Task to complete:
Please go through the records below and return every line holding the word "agent".

Material supplied:
────────────────────────────────────────

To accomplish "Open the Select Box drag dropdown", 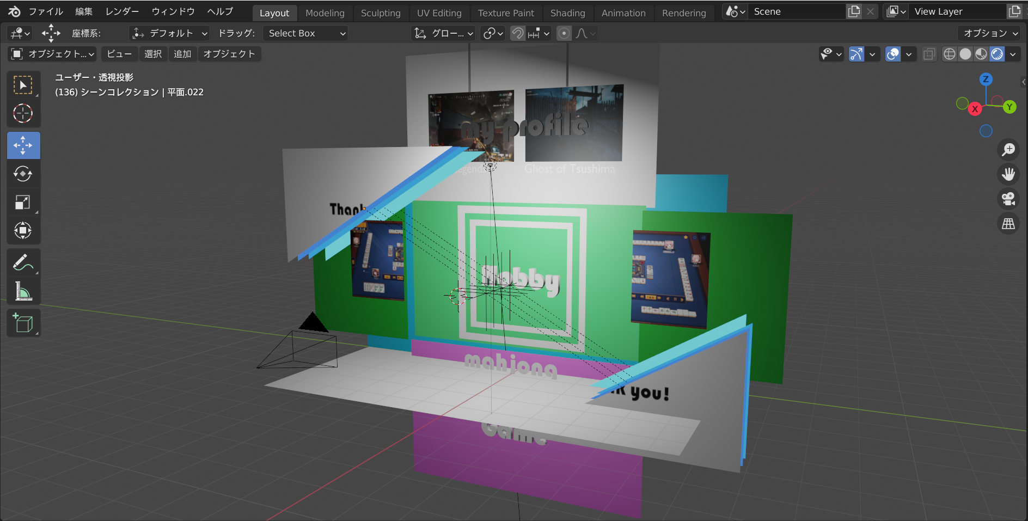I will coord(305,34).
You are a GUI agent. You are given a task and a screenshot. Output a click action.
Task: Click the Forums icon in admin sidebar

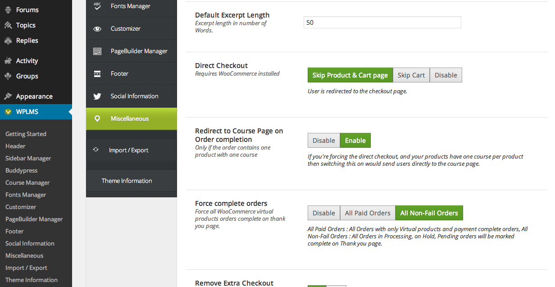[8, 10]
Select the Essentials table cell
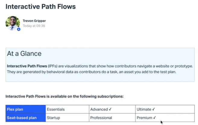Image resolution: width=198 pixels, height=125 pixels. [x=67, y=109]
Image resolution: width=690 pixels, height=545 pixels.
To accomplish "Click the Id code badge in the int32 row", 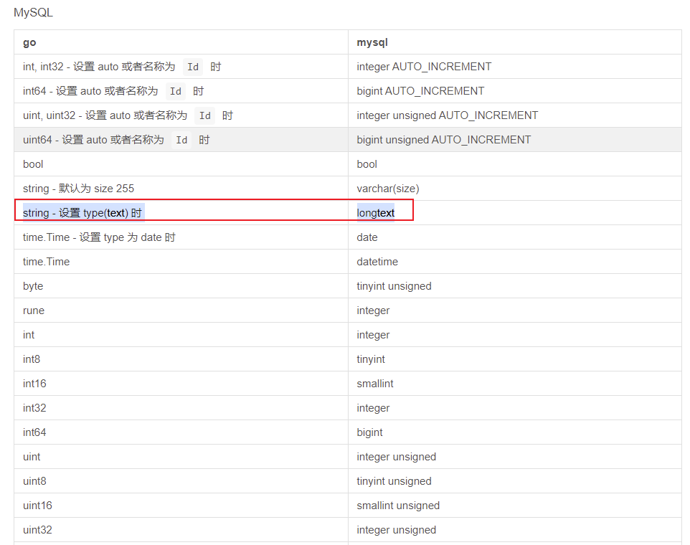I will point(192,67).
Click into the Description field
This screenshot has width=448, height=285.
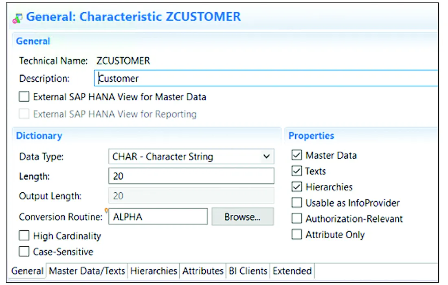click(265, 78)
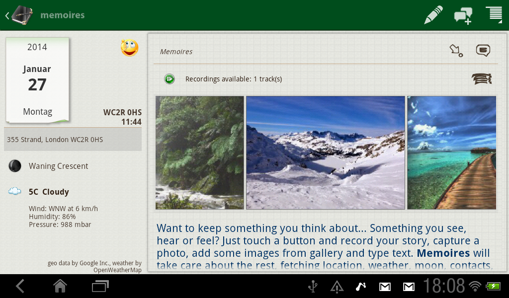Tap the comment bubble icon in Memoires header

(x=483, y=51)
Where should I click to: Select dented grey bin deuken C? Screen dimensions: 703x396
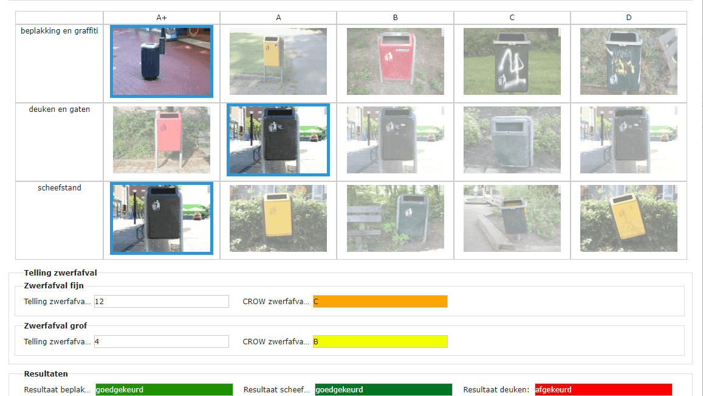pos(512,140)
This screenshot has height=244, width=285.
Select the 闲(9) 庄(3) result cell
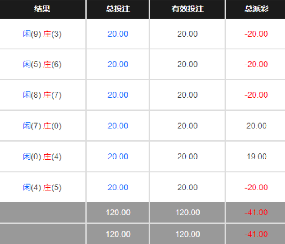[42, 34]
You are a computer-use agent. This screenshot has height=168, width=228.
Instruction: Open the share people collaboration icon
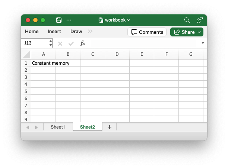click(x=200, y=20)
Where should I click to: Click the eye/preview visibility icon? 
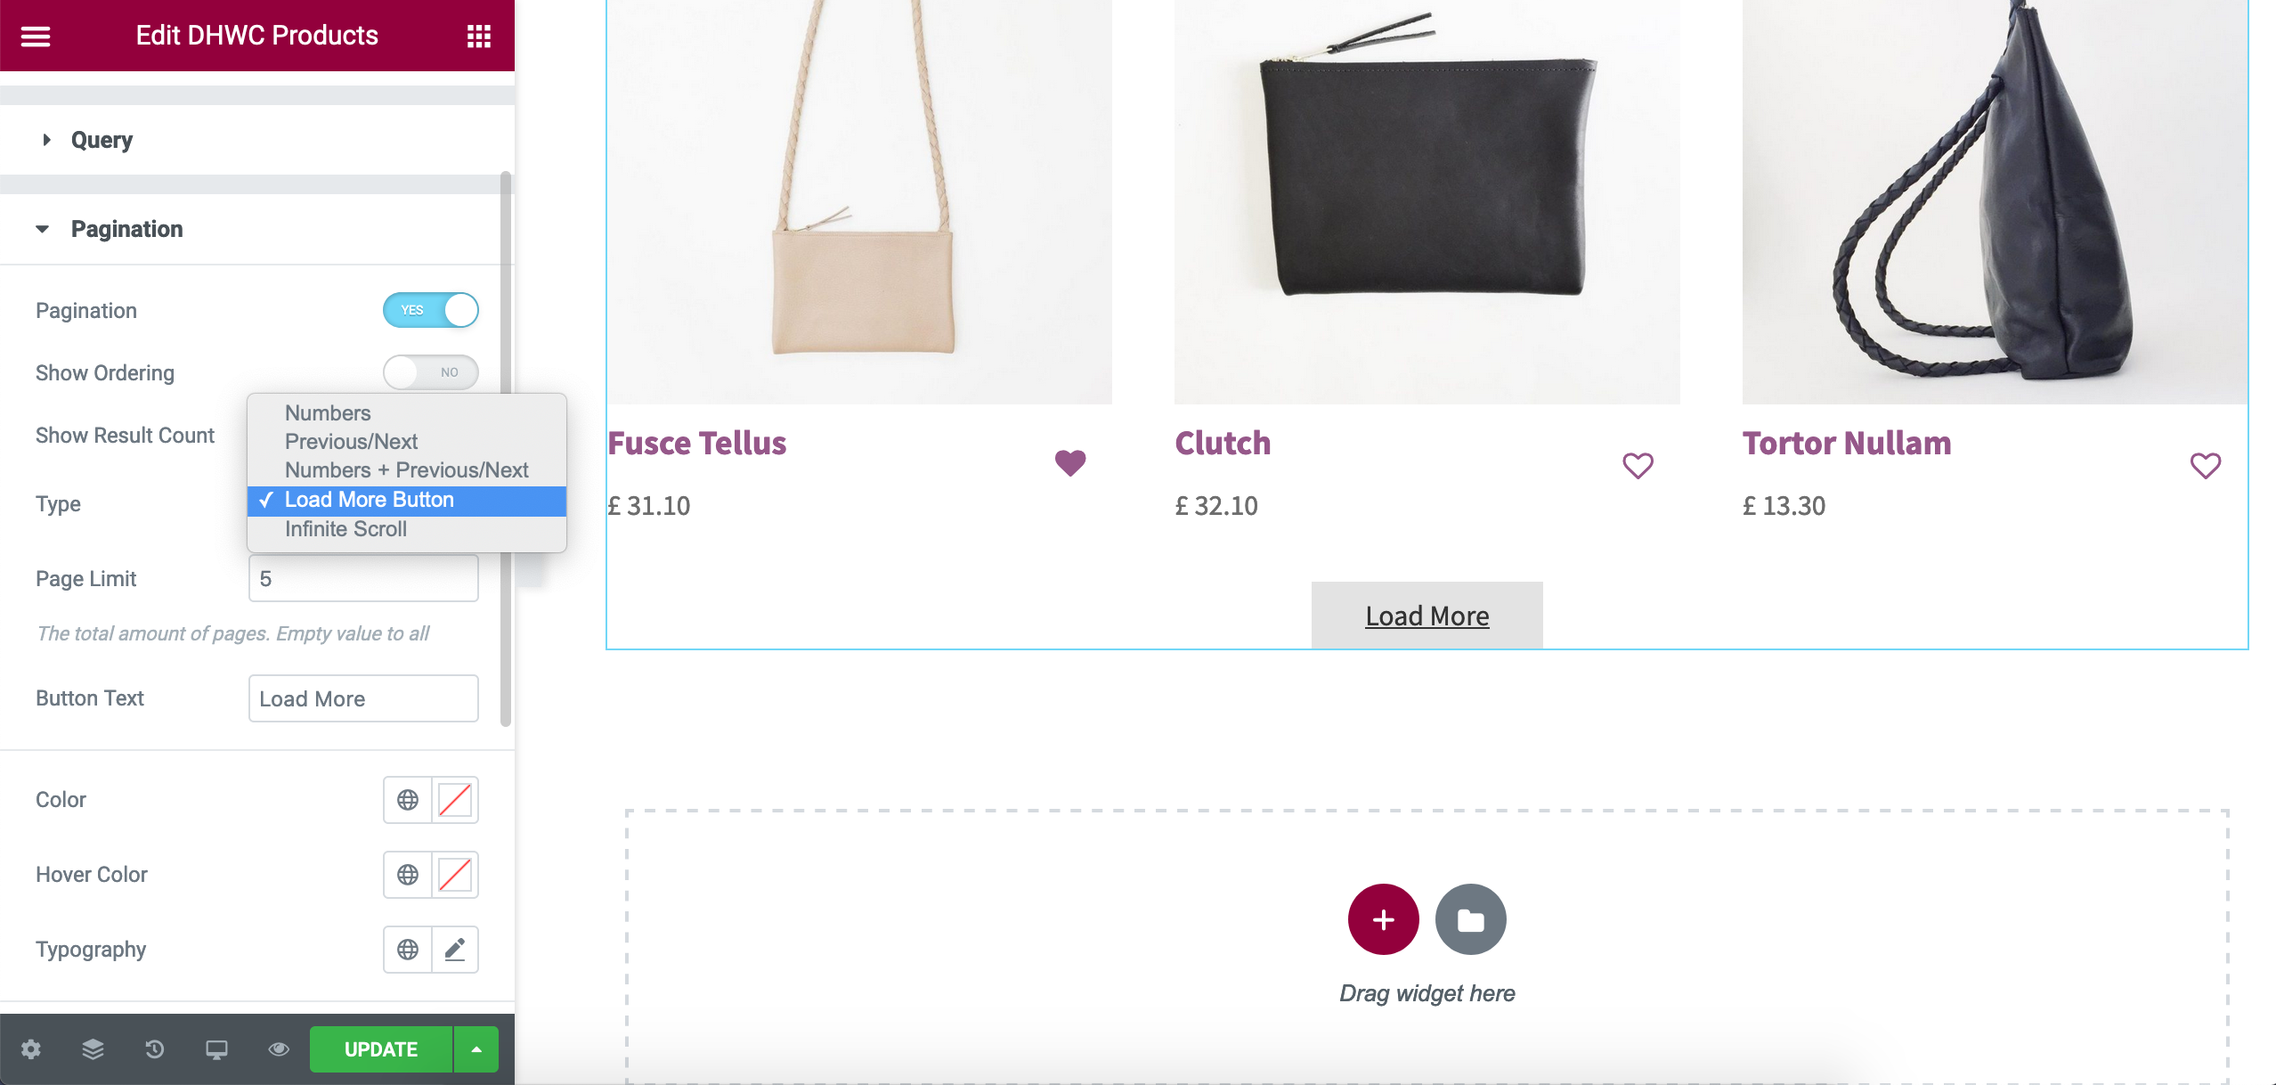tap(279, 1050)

────────────────────────────────────────

Task answer:
You are a GUI agent. You are given a task and a screenshot. Output a click action.
You are a computer-use agent. This screenshot has height=168, width=228.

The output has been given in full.